#### EXERCISE A
According to the text on spinning yarn, what did the author rely on to finally learn to spin?
#### EXERCISE B
Reproduce the text on spinning yarn word for word from "Emily of Tin" to "is to handspin.".

Let's Talk About Spinning Yarn!
Emily of Tin Can Knits recently wrote in an Instagram post, "Spinning is time-consuming as hell, and it doesn't make much sense to anybody who hasn't already caught the bug (kinda like knitting). But I tell you, I love it SO HARD." Me too! That was my first response. My second was that I wish more people understood how amazing and rewarding it is to handspin.
If I had a dollar for every person who has told me they would like to learn to spin, but they are worried it will take away from their other crafting time. Guess what, it will! But that is okay. Spinning, like all crafts, ebbs and flows. Sometimes I spend a lot of time spinning, sometimes knitting, or crocheting. But what if I had never learned to spin because I was afraid it would cut into my knitting time? In all likelihood I would not own a wool mill, but that is a little extreme. For most handspinners, spinning is therapeutic. It is truly a chance to get back to the animals, to feel their fibers slip through your fingers while making the yarn and being able to design your project from scratch. The rhythmic act of treadling, and letting the wheel take your fiber is so soothing, I often lost track of time and everything else going on in the world.
For most people, learning to spin is not intuitive. It takes time, a lot of practice and patience. It's important to remember that people have been handspinning for a very long time, originally out of necessity. If they could do it with the most primitive of conditions, you can certainly do it too!
Learning to spin was not easy for me. In fact it was one of the most challenging things I have had to learn as an adult. I had a lot of frustrating times sitting at my wheel. Even learning to treadle (using your feet on the peddles to turn the wheel) did not come easily to me. I had moments where I would get it. Then sit down the next time and feel like I was starting all over from the beginning. And of course there were times when the fiber just flowed easily even if I had no idea why. I trudged on, determined to learn this new craft. And eventually I got it! How? Classes, watching others, videos (DVDs and YouTube videos alike) and practice. So much practice. What I am trying to say is that if you are like me and handspinning is not intuitive, don't give up. You'll get there and it will be so worth it!
If you have been thinking of learning, have tried it once or you are already in deep as a Beginner, I encourage you to push on. I have created a list of my top tips for Beginners, or things I wish I had known as I was starting out learning to spin.

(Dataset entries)

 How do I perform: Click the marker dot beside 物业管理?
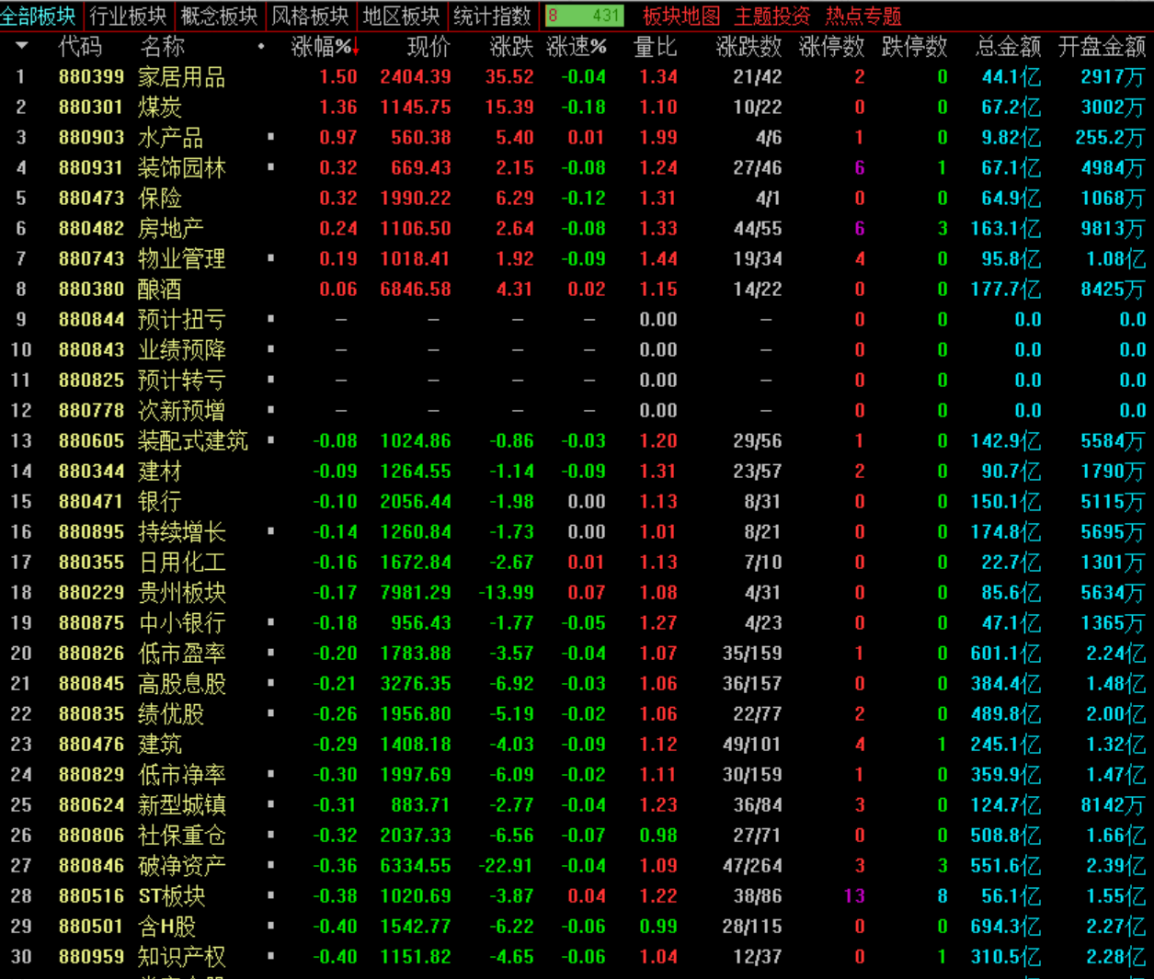[271, 258]
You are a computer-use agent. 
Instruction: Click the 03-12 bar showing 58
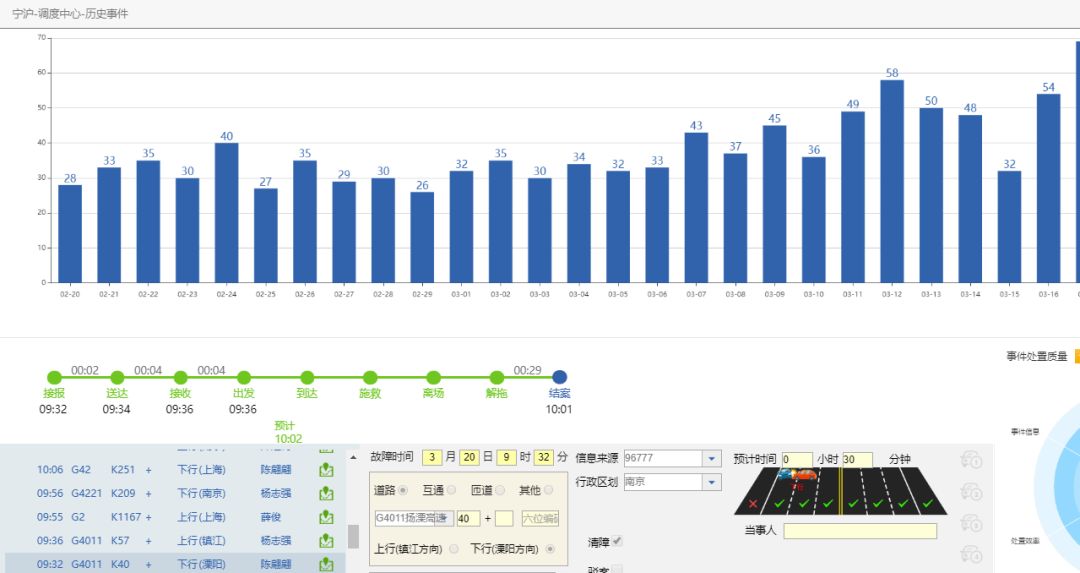click(x=892, y=181)
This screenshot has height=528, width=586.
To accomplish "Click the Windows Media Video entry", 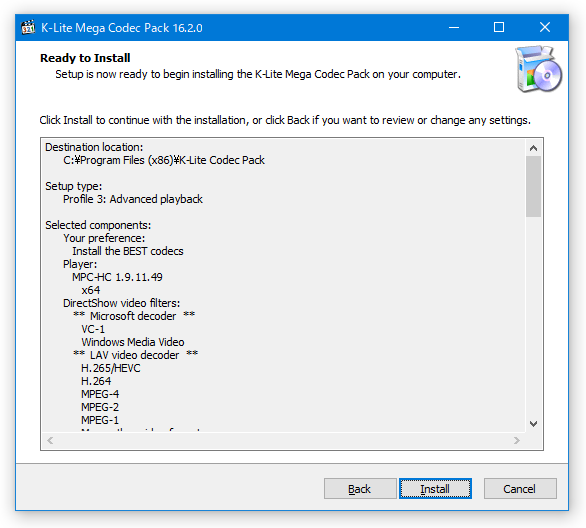I will [133, 342].
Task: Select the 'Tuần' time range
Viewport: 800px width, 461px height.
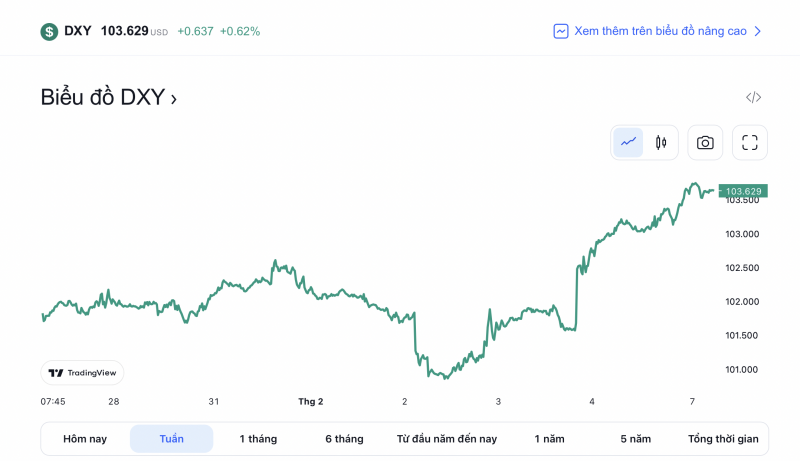Action: point(171,439)
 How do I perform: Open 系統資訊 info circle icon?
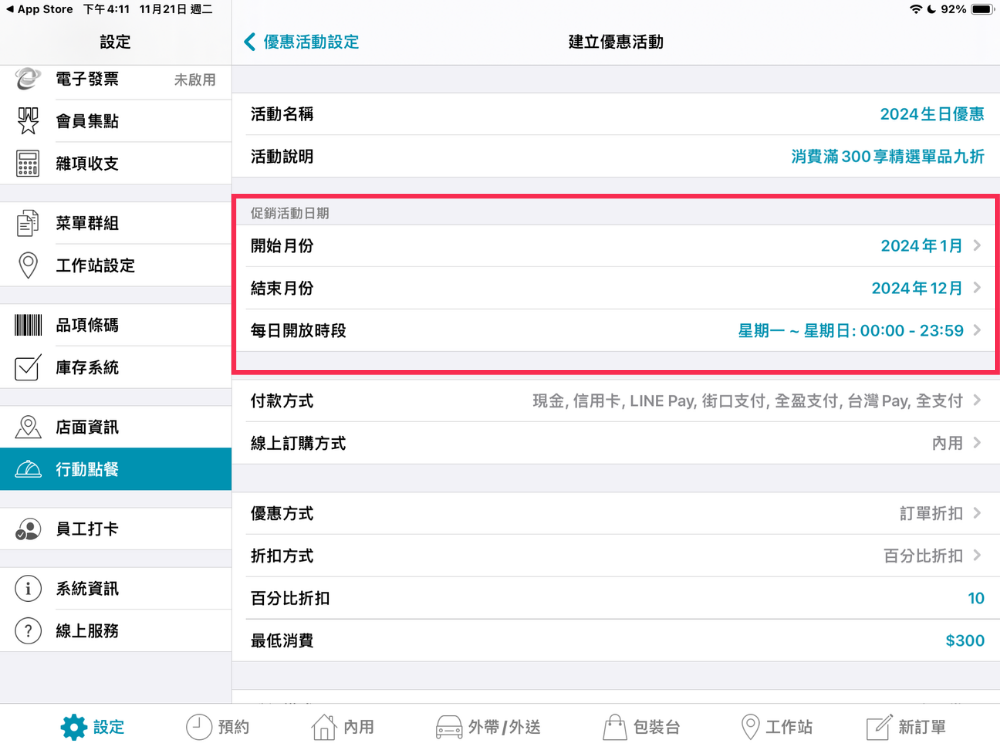click(x=28, y=589)
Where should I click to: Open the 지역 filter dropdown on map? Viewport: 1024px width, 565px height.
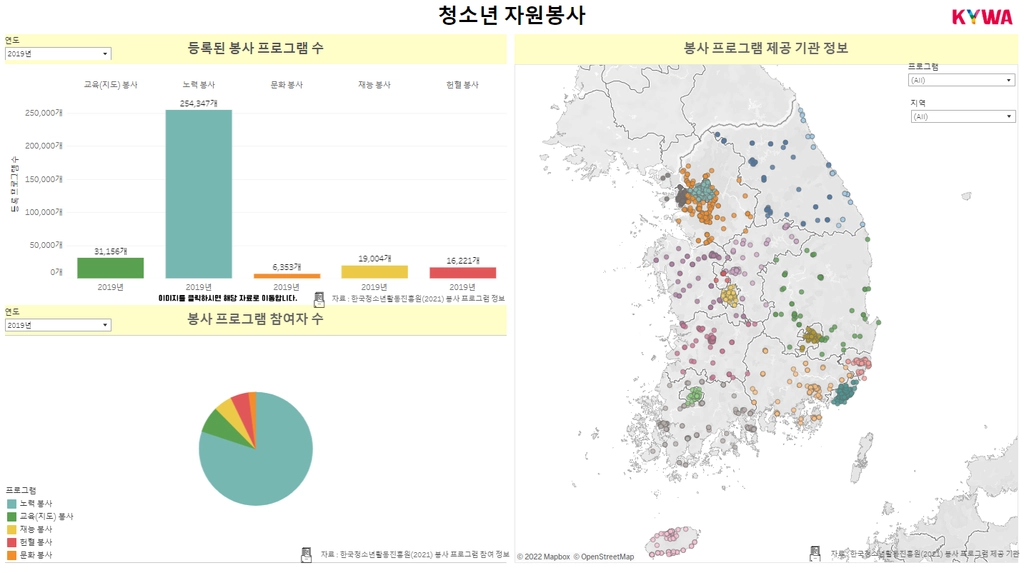(x=963, y=116)
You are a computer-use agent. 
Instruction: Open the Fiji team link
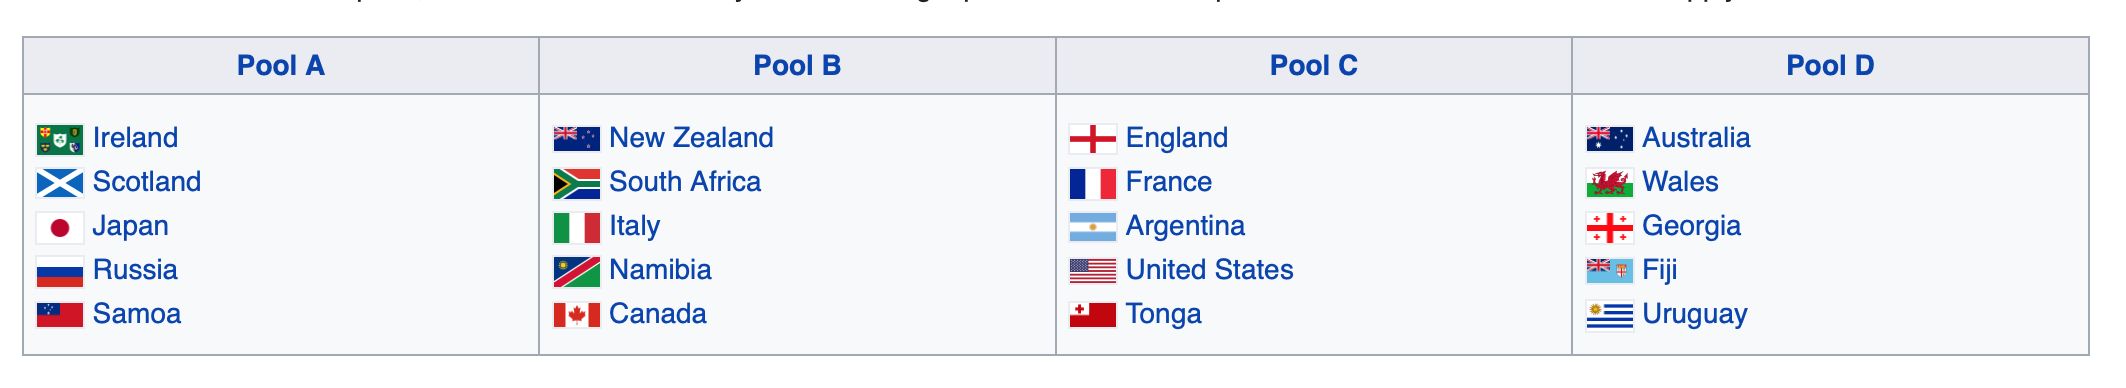pos(1659,270)
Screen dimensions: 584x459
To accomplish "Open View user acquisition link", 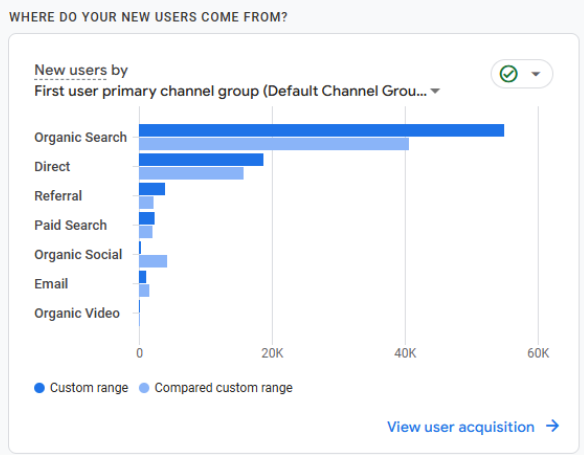I will click(x=461, y=427).
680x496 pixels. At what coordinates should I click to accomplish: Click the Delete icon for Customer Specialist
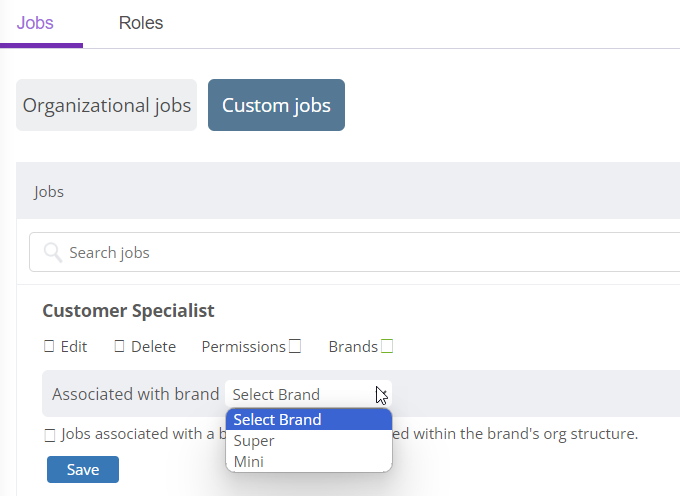[119, 346]
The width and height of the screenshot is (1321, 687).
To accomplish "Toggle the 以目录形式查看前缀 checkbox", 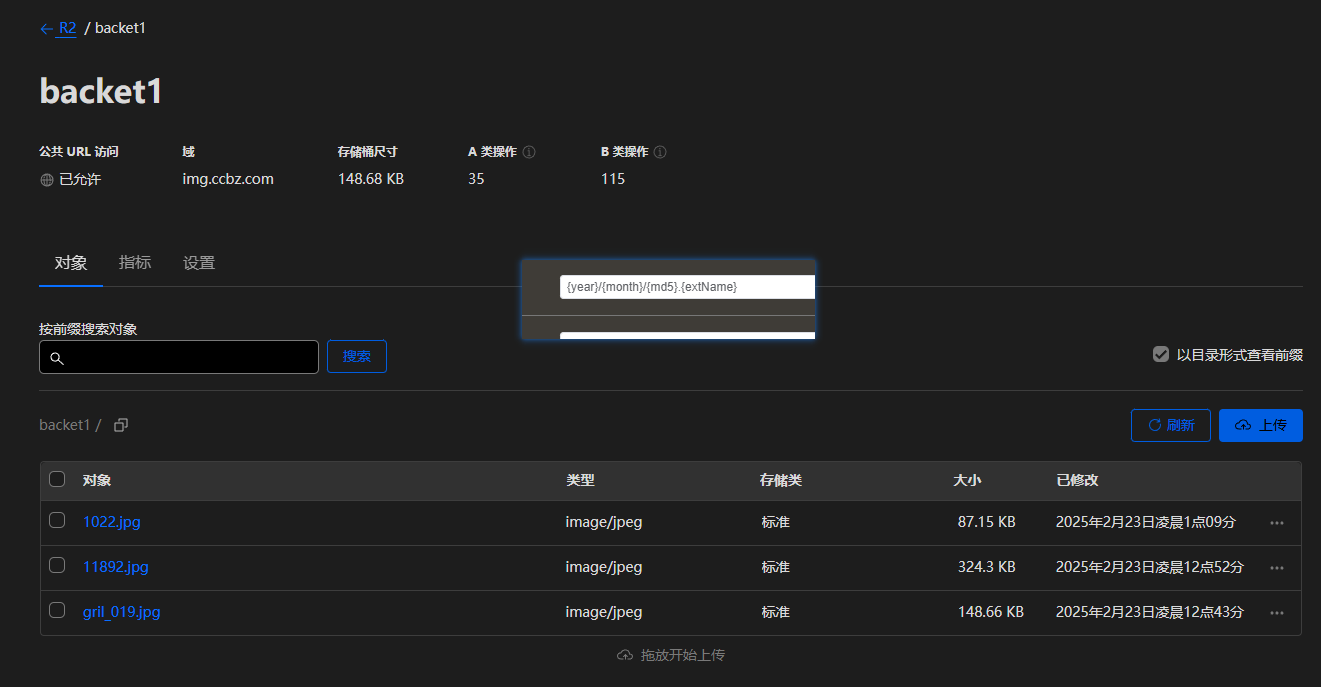I will point(1161,354).
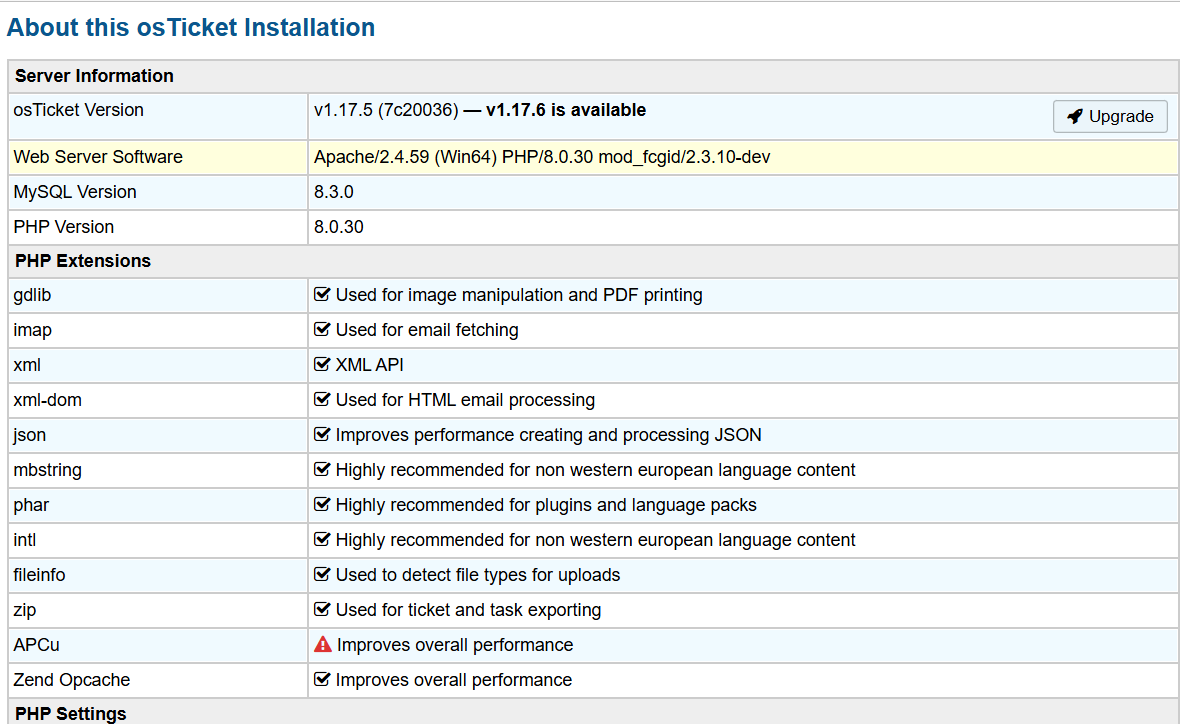The width and height of the screenshot is (1180, 724).
Task: Click the PHP Extensions section header
Action: (x=83, y=261)
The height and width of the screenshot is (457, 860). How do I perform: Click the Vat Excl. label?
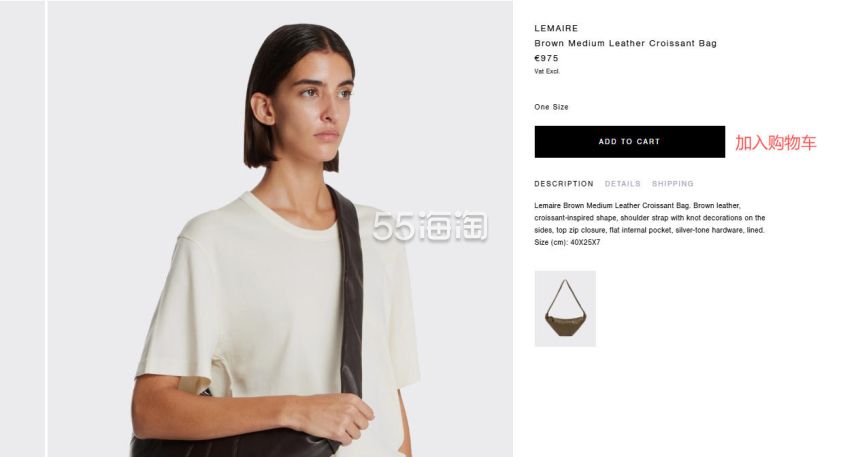(547, 71)

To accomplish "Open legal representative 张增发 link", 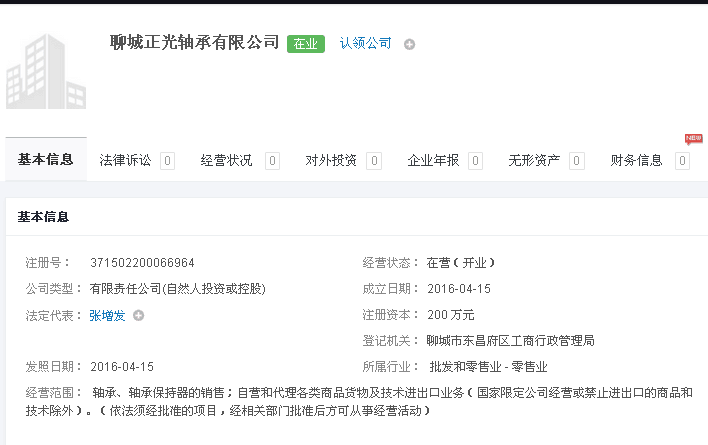I will coord(107,316).
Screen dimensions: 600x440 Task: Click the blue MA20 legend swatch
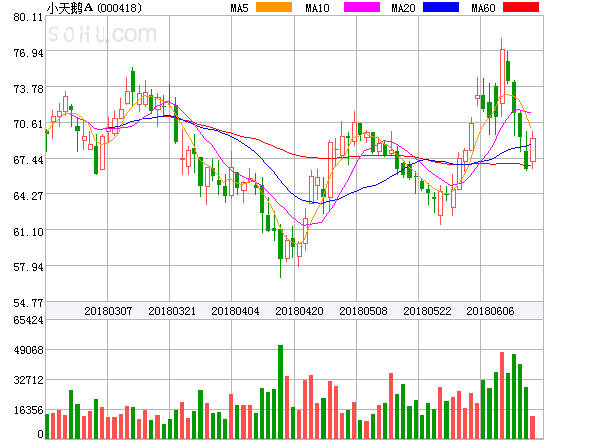[x=440, y=8]
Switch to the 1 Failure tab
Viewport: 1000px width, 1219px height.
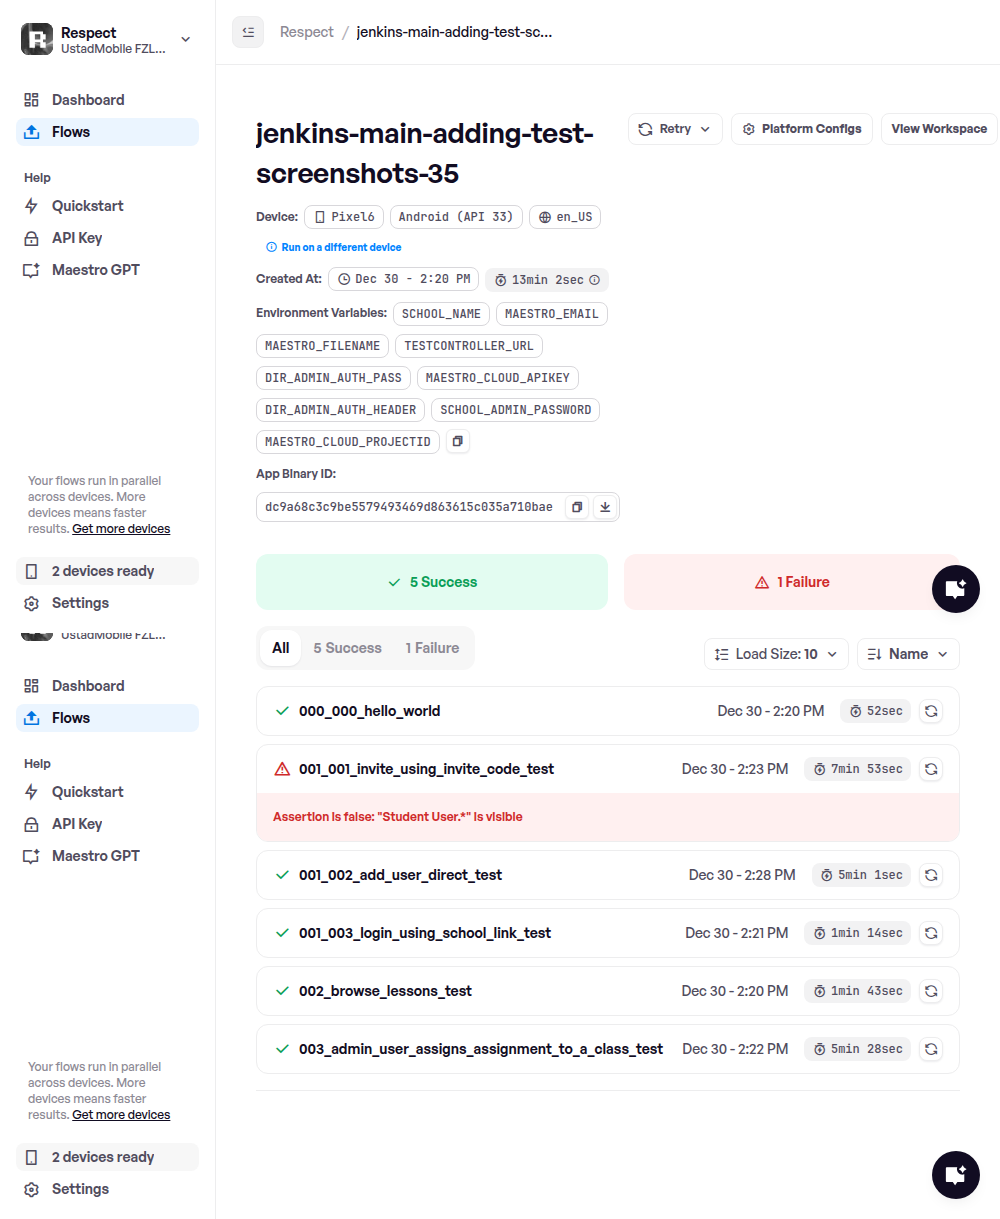point(432,648)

#### TASK RESPONSE A
Classes, watching others, videos (DVDs and YouTube videos), and a lot of practice.

#### TASK RESPONSE B
Emily of Tin Can Knits recently wrote in an Instagram post, "Spinning is time-consuming as hell, and it doesn't make much sense to anybody who hasn't already caught the bug (kinda like knitting). But I tell you, I love it SO HARD." Me too! That was my first response. My second was that I wish more people understood how amazing and rewarding it is to handspin.